Return each line of the entries below that contains the string "width". Case counts, so match capital and lowercase letters precisely.
* START *
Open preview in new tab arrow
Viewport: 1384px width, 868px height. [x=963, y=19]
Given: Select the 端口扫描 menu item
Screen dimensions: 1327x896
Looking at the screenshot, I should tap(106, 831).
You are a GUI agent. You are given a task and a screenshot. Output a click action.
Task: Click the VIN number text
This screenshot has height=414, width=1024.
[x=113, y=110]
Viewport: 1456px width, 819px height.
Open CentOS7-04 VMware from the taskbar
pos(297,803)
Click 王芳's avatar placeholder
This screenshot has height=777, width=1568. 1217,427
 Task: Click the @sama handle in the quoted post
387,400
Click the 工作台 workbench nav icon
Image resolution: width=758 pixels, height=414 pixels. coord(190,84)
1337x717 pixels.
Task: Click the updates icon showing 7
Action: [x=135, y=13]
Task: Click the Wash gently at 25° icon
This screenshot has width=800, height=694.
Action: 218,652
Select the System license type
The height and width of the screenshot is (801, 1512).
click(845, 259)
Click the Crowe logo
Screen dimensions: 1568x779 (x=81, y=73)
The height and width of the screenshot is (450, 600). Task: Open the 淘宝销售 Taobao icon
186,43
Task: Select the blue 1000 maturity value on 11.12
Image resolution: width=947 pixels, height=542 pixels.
* END *
## Exercise answer
Viewport: 1384px width, 868px height. [x=963, y=19]
This screenshot has height=414, width=1024.
Viewport: 1456px width, 819px height.
This screenshot has height=777, width=1568. 1217,427
Image resolution: width=758 pixels, height=414 pixels. coord(190,84)
This screenshot has width=800, height=694.
The height and width of the screenshot is (801, 1512).
The height and width of the screenshot is (450, 600). Task: Open the 淘宝销售 Taobao icon
Image resolution: width=947 pixels, height=542 pixels.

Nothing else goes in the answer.